• EXERCISE DETAILS: Rewrite the material from its start through the line containing "legend-label-desktop: desktop is", changing "Image resolution" to "Screenshot size" and keeping everything else the same. Omit the pictures from your answer.

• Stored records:
= = = =

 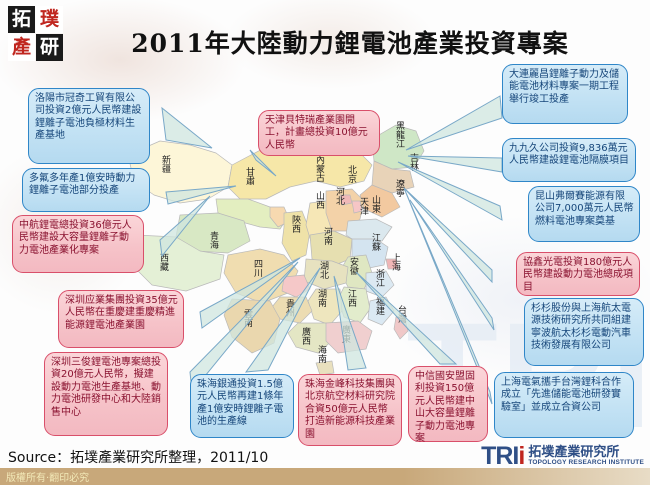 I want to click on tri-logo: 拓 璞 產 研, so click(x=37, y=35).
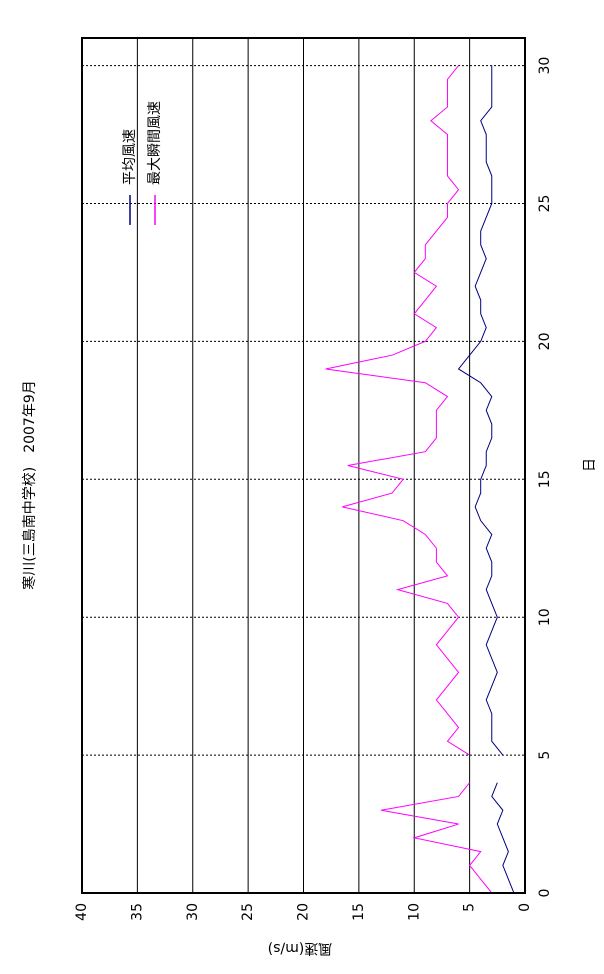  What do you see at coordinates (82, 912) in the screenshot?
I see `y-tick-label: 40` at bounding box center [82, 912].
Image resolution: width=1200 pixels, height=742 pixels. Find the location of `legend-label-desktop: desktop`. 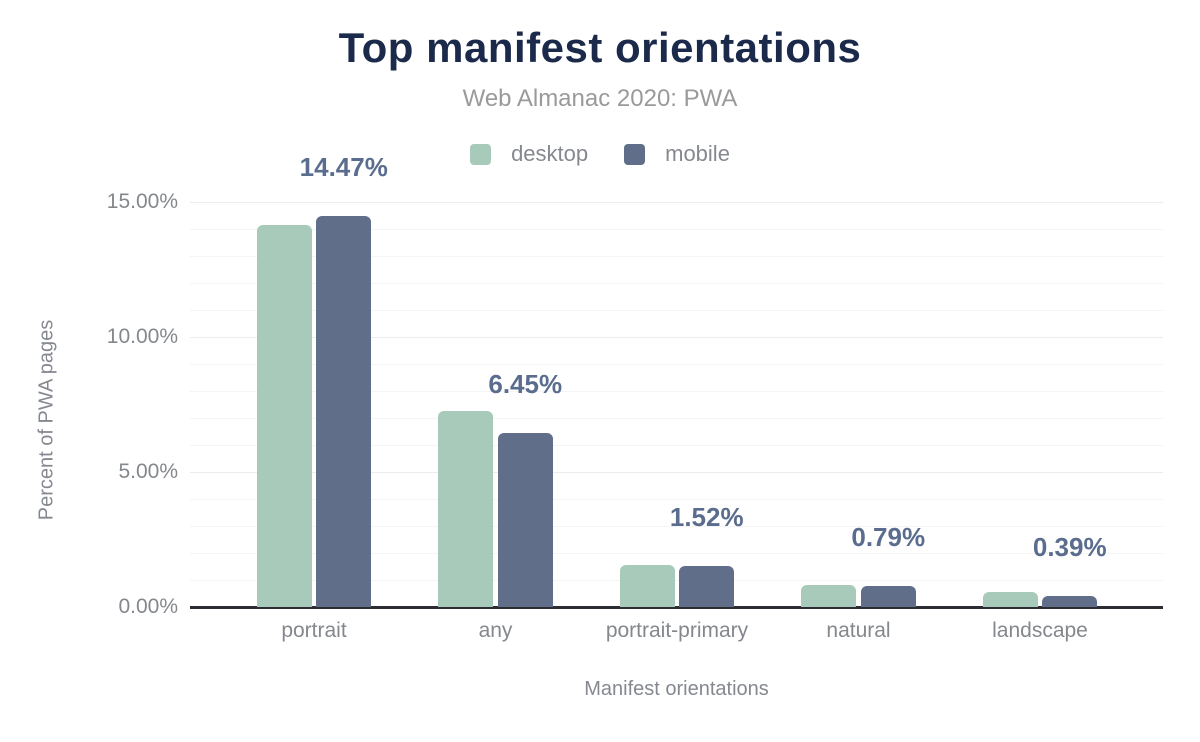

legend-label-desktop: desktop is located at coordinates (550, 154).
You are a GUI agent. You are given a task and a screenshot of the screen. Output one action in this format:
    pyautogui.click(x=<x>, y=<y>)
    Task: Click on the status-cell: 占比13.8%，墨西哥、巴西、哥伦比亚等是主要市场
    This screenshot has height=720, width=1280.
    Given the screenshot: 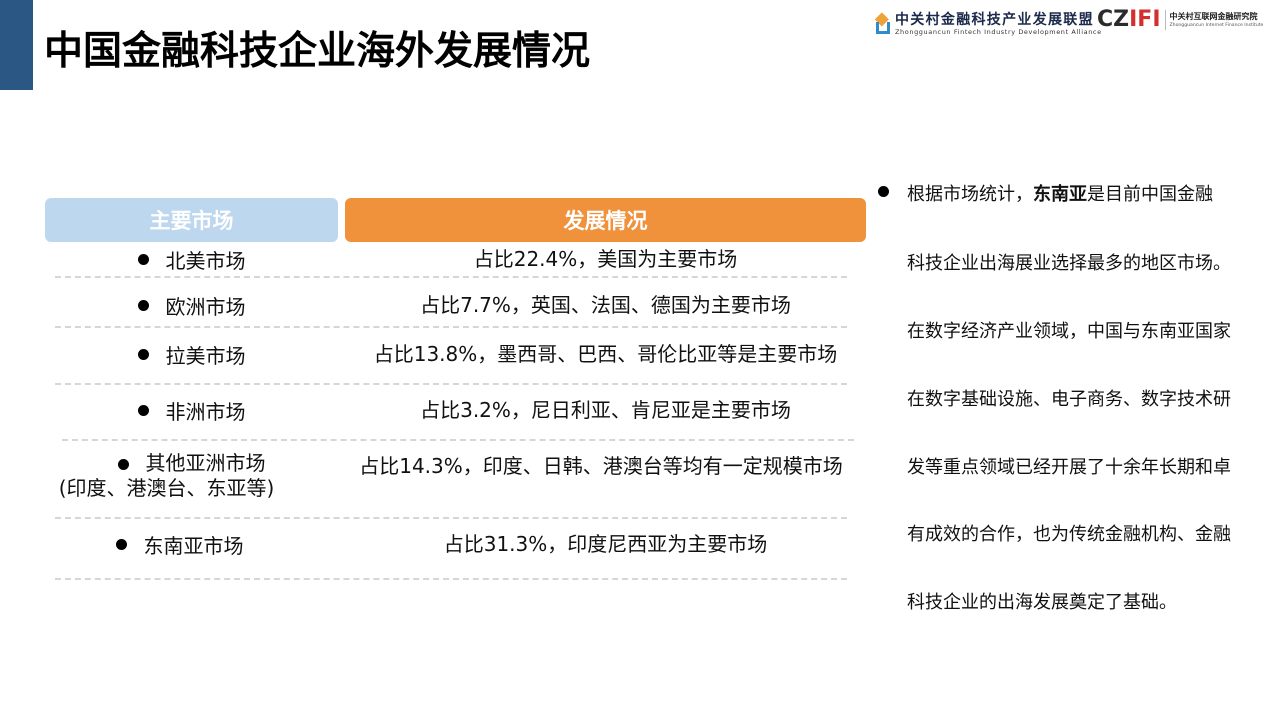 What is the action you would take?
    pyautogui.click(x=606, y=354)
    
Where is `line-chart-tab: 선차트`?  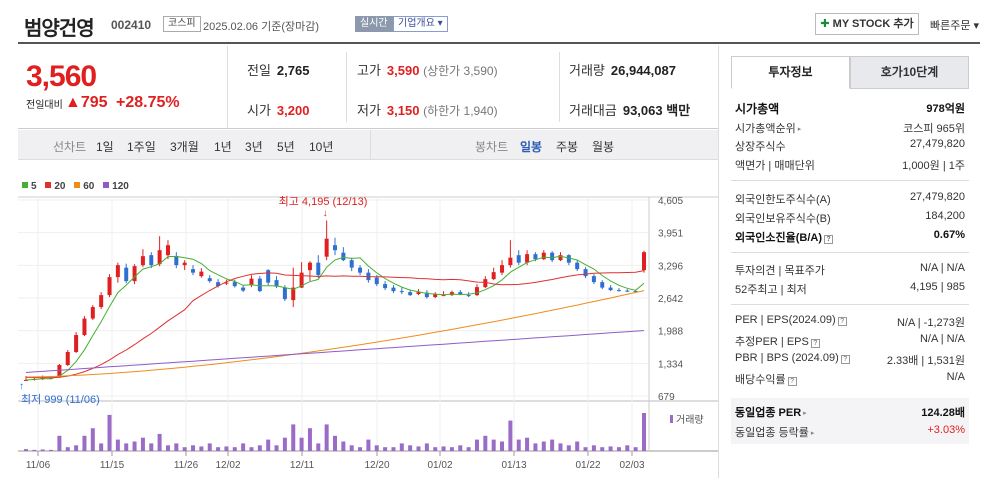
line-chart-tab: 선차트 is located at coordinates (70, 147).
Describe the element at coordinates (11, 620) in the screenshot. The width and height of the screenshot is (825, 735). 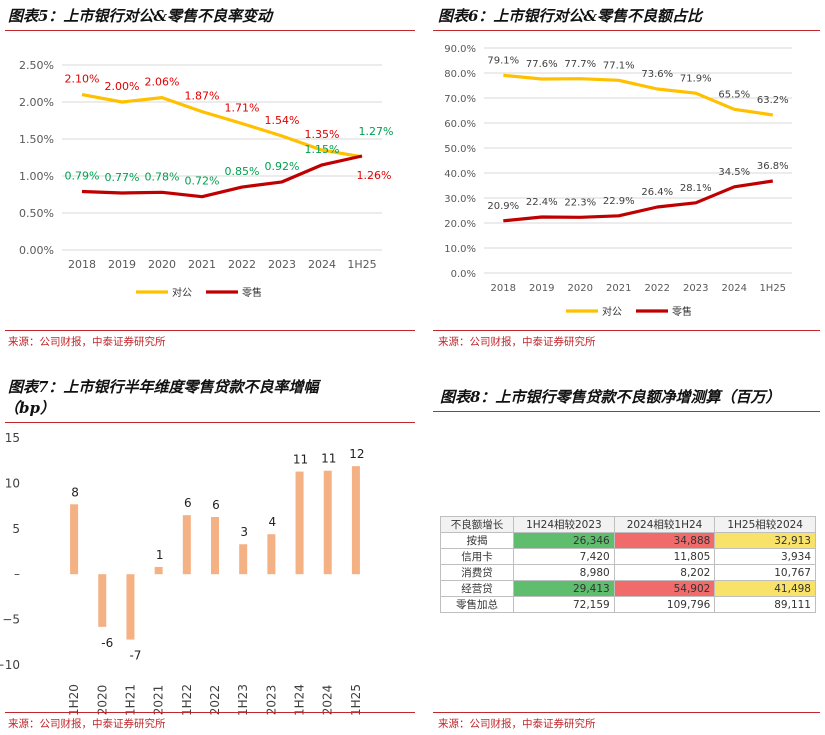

= = = =

• TASK RESPONSE:
  I want to click on tri-logo: 拓 璞 產 研, so click(x=37, y=35).
  What do you see at coordinates (82, 912) in the screenshot?
I see `y-tick-label: 40` at bounding box center [82, 912].
Screenshot size: width=1200 pixels, height=742 pixels. Find the location of `legend-label-desktop: desktop`. 

legend-label-desktop: desktop is located at coordinates (550, 154).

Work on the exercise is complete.